Cette poésie me parlait au cœur…

Je me suis mis à tout lire avec passion, à regarder et à écouter ses émissions, à m’imprégner de son univers. J’ai été profondément impressionné par la personnalité, les convictions, les engagements, la pédagogie et la séduction qui émanaient de cette œuvre, avec laquelle je me sentais, au fil des semaines, de plus en plus en connivence, au-delà du rationnel.

L’accueil que m’a immédiatement réservé sa compagne, Marguerite,  a également été déterminant dans mon itinéraire.

Grâce à son soutien chaleureux et à sa confiance, j’ai pu entrer dans l’intimité de Max-Pol et ainsi conforter cette affinité, connaître le cadre familier de la maison rue de Bièvre et de son bureau, si émouvant et vivant, avec sa pipe et ses stylos laissés sur sa table de travail, comme s’il s’était absenté pour un instant.

Plus tard, j’ai accompli le voyage jusqu’à Vézelay et à Saint-Vaast-la-Hougue, son village natal de Normandie, dont je suis moi-même originaire, ce qui renforce ce lien intense de filiation que je n’ai cessé de ressentir par rapport à lui.

Cette découverte a profondément marqué la manière dont je conçois et pratique mon métier encore aujourd’hui.

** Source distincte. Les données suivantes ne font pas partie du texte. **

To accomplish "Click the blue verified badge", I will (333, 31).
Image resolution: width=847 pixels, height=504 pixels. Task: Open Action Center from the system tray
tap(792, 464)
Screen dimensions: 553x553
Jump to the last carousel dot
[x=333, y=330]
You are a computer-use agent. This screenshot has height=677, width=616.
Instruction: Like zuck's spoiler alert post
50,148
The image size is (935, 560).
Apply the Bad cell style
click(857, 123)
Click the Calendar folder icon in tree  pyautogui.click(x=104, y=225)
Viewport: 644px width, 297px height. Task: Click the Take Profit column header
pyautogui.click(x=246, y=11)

Max Pol m’a aidé à donner sens à l’idée même de médiation culturelle.

En réalisant cette exposition, je voulais modestement prolonger cette relation de respect et de confiance qu’il savait si bien engager pour nous faire découvrir la richesse de l’aventure des hommes, ces « appels » entendus et lancés, comme autant d’invitations à la liberté, à la poésie, au voyage…

Max Pol allait en permanence vers les autres, dans son engagement courageux au côté des opprimés, comme dans la transmission de son amour pour la peinture ou la musique.

Pour lui, tout méritait la curiosité.

Il abolissait la frontière entre culture pour une élite et pour la masse et donnait à son public les moyens de comprendre, en cherchant ce qui ferait écho chez lui.

Il n’a cessé d’avoir foi en l’homme, il croyait inlassablement à la faculté de se relever, de triompher du pire. Ses émissions nous apparaissent encore aujourd’hui extrêmement novatrices et audacieuses. Comme celle où il donnait à saisir Delacroix, dans un épisode de la série « l’aventure de la lumière » au moyen d’images de mai 1968…

La puissance de ses mots, la force de son engagement continuent de m’accompagner, un quart de siècle plus tard, dans la conviction qu’il faut travailler sans relâche à susciter la confiance chez autrui, à vaincre les peurs, et que l’histoire n’est qu’une répétition de luttes à mener pour construire un monde meilleur… ».